开发者

What is the correct type for array indexes in C?

What type for array index in C99 should be used? It have to work on LP32, ILP32, ILP64, LP64, LLP64 and more. It doesn't have to be a C89 type.

I have found 5 candidates:

  • size_t
  • ptrdiff_t
  • intptr_t / uintptr_t
  • int_fast*_t / uint_fast*_t
  • int_least*_t / uint_least*_t

There is simple code to better illustrate problem. What is the best type for i and j in these two particular loops. If there is a good reason, two different types are fine too.

for (i=0; i<imax; i++) {
        do_something(a[i]);
}
/* jmin can be less than 0 */
for (j=jmin; j<jmax; j++) {
        do_something(a[j]);
}

P.S. In the first version of question I had forgotten about negative indexes.

P.P.S. I am not going to write a C99 compiler. However any answer from a compiler programmer would be very valuable for me.

Similar question:


I think you should use ptrdiff_t for the following reasons

  • Indices can be negative. Therefore for a general statement, all unsigned types, including size_t, are unsuitable.
  • The type of p2 - p1 is ptrdiff_t. If i == p2 - p1, then you should be able to get p2 back by p2 == p1 + i. Notice that *(p + i) is equivalent to p[i].
  • As another indication for this "general index type", the type of the index that's used by overload resolution when the builtin operator[] (for example, on a pointer) competes against a user-provided operator[] (for example vector's) is exactly that (http://eel.is/c++draft/over.built#16): >

    For every cv-qualified or cv-unqualified object type T there exist candidate operator functions of the form

    T*      operator+(T*, std::ptrdiff_t);
    T&      operator[](T*, std::ptrdiff_t);
    T*      operator-(T*, std::ptrdiff_t);
    T*      operator+(std::ptrdiff_t, T*);
    T&      operator[](std::ptrdiff_t, T*);
    

EDIT: If you have a really big array or a pointer to a really big memory portion, then my "general index type" doesn't cut it, as it then isn't guaranteed that you can subtract the first element's address from the last element's address. @Ciro's answer should be used then https://stackoverflow.com/a/31090426/34509 . Personally I try to avoid using unsigned types for their non-ability to represent negative edge cases (loop end-values when iterating backwards for example), but this is a kind of religious debate (I'm not alone in that camp, though). In cases where using an unsigned type is required, I must put my religion aside, of course.


I almost always use size_t for array indices/loop counters. Sure there are some special instances where you may want signed offsets, but in general using a signed type has a lot of problems:

The biggest risk is that if you're passed a huge size/offset by a caller treating things as unsigned (or if you read it from a wrongly-trusted file), you may interpret it as a negative number and fail to catch that it's out of bounds. For instance if (offset<size) array[offset]=foo; else error(); will write somewhere it shouldn't.

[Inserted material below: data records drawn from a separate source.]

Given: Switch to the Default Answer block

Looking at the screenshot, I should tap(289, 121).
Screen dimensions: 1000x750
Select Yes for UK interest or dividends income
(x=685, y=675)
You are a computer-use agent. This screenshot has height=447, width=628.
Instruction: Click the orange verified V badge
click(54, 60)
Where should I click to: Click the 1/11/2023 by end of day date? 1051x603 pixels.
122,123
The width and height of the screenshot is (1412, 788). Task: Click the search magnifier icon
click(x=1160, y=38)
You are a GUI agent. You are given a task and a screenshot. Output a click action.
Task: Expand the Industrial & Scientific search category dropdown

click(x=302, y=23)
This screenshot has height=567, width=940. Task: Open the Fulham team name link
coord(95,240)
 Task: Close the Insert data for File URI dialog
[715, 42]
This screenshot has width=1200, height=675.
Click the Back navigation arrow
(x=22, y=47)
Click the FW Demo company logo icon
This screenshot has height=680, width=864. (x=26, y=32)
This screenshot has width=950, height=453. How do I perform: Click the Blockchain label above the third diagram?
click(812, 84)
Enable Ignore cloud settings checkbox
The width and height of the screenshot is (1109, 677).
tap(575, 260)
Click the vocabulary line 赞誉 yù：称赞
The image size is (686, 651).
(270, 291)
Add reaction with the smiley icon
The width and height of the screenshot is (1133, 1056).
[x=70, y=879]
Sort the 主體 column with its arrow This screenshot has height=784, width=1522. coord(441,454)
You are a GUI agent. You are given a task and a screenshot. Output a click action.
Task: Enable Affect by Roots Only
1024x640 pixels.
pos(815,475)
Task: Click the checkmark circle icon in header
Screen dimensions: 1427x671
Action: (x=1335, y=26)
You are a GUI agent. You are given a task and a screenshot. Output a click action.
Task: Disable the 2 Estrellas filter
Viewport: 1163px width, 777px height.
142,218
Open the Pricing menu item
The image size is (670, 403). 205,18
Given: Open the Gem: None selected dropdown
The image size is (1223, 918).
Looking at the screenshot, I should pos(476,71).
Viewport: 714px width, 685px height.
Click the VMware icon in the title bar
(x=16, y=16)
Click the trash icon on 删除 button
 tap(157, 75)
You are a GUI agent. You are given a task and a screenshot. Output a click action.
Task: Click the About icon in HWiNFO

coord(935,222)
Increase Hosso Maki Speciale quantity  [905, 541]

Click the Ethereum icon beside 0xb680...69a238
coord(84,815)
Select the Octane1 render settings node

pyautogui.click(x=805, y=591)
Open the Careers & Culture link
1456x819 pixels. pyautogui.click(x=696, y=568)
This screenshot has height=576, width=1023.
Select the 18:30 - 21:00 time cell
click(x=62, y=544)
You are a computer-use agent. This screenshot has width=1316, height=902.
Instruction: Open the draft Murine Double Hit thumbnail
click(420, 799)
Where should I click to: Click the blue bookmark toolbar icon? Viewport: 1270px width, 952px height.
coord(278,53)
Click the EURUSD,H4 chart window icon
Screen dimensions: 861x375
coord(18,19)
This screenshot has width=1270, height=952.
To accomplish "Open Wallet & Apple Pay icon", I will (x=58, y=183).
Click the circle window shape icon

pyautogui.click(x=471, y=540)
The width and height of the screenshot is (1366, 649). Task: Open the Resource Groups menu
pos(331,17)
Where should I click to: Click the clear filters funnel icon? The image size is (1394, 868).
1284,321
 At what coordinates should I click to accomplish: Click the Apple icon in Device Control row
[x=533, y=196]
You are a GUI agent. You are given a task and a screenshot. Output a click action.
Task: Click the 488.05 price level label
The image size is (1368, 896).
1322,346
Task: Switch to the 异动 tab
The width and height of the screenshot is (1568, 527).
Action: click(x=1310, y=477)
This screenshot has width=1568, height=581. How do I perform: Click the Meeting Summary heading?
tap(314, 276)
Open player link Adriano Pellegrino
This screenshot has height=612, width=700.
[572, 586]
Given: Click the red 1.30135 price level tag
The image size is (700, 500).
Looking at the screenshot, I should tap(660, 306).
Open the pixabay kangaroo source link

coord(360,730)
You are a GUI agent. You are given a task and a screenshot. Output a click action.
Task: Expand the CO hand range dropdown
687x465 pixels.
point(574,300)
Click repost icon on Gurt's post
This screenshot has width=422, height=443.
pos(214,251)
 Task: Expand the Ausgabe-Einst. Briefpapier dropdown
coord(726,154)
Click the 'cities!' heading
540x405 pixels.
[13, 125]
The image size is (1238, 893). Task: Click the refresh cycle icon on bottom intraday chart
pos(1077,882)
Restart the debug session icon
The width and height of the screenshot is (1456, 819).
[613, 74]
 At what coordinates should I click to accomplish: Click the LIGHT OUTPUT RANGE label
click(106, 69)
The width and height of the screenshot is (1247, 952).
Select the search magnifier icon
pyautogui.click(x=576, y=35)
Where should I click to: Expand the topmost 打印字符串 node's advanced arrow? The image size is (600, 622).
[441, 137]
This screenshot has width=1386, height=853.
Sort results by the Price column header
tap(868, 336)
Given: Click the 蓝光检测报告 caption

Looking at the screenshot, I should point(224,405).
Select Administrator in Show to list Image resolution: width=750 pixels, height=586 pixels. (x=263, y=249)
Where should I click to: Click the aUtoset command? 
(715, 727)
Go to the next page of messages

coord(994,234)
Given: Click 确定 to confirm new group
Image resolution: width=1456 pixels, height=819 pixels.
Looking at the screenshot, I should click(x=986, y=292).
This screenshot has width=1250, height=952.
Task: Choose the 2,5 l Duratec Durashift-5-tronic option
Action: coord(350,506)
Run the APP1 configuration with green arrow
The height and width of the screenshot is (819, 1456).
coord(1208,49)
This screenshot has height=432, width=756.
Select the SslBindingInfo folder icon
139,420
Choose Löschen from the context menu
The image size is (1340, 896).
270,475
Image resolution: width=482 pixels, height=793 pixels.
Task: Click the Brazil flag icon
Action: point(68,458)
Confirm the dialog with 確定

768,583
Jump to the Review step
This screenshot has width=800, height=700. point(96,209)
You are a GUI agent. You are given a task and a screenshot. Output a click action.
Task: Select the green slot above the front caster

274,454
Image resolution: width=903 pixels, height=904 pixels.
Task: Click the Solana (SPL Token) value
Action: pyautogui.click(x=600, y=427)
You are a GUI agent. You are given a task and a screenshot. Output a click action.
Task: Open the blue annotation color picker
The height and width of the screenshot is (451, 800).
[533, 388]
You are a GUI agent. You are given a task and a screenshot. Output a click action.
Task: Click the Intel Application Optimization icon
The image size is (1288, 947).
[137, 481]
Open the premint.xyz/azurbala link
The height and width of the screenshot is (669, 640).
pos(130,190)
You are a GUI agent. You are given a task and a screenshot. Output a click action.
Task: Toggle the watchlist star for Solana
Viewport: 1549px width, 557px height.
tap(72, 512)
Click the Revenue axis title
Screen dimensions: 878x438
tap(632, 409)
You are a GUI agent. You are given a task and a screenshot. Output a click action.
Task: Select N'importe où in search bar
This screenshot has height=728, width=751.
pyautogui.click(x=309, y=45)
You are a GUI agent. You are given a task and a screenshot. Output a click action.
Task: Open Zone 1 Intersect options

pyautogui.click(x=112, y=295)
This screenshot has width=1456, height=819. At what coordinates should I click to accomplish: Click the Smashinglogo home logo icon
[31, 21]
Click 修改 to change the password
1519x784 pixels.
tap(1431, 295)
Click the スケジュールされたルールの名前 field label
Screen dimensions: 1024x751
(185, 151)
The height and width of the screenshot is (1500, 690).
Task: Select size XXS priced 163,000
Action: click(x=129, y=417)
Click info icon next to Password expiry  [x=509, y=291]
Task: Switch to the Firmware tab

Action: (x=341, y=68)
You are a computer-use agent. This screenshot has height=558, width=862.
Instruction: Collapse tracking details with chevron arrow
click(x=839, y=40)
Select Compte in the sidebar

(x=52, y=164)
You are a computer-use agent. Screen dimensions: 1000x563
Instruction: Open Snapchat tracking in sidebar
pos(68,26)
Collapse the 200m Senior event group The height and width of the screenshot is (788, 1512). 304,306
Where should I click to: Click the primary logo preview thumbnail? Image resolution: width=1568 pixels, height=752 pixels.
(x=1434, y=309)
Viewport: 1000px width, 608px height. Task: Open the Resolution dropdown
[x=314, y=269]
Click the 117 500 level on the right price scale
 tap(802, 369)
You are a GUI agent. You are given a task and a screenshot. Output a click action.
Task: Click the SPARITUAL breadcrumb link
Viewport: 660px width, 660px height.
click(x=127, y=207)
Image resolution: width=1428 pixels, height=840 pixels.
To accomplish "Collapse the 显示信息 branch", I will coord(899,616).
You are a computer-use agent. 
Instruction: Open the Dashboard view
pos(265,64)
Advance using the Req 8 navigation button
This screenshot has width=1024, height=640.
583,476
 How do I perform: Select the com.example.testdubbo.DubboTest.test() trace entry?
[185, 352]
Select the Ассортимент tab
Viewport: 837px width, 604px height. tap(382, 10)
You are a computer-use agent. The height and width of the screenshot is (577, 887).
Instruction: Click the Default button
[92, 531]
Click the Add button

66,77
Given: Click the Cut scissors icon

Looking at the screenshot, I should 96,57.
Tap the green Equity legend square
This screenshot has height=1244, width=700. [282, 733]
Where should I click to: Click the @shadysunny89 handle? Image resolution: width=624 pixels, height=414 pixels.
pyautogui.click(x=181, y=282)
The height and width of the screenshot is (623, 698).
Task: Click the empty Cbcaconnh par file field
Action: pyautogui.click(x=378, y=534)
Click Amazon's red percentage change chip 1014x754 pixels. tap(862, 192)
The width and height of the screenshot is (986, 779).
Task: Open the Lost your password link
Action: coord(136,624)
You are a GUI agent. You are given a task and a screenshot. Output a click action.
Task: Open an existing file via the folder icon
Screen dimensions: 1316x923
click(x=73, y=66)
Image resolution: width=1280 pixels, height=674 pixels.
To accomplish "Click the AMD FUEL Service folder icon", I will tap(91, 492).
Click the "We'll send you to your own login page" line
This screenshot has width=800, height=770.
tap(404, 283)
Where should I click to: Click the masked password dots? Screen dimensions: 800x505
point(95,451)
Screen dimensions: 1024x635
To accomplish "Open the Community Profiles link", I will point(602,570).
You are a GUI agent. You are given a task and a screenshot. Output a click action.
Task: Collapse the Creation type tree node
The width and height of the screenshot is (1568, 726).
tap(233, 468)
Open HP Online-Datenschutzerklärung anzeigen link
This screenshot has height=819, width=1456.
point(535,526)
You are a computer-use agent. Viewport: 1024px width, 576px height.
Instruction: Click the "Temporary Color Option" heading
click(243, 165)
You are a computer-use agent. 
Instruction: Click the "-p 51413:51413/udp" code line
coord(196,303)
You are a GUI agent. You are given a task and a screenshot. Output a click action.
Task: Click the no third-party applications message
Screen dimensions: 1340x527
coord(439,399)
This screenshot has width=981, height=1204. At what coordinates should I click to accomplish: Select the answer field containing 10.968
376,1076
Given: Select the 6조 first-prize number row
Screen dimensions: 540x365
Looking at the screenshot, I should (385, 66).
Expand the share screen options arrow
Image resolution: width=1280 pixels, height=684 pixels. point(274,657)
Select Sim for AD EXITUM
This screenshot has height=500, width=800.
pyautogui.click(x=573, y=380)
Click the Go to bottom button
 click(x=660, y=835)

Another problem is the possibility of undefined behavior with signed integer overflow. Whether you use unsigned or signed arithmetic, there are overflow issues to be aware of and check for, but personally I find the unsigned behavior a lot easier to deal with.

Yet another reason to use unsigned arithmetic (in general) - sometimes I'm using indices as offsets into a bit array and I want to use %8 and /8 or %32 and /32. With signed types, these will be actual division operations. With unsigned, the expected bitwise-and/bitshift operations can be generated.


Since the type of sizeof(array) (and malloc's argument) is size_t, and the array can't hold more elements than its size, it follows that size_t can be used for the array's index.

EDIT This analysis is for 0-based arrays, which is the common case. ptrdiff_t will work in any case, but it's a little strange for an index variable to have a pointer-difference type.


size_t

If you start at 0, use size_t because that type must be able to index any array:

  • sizeof returns it, so it is not valid for an array to have more than size_t elements
  • malloc takes it as argument, as mentioned by Amnon

If you start below zero, then shift to start at zero, and use size_t, which is guaranteed to work because of the reasons above. So replace:

for (j = jmin; j < jmax; j++) {
    do_something(a[j]);
}

with:

int *b = &a[jmin];
for (size_t i = 0; i < (jmax - jmin); i++) {
    do_something(b[i]);
}

Why not to use:

  • ptrdiff_t: the maximum value this represents may be smaller than the maximum value of size_t.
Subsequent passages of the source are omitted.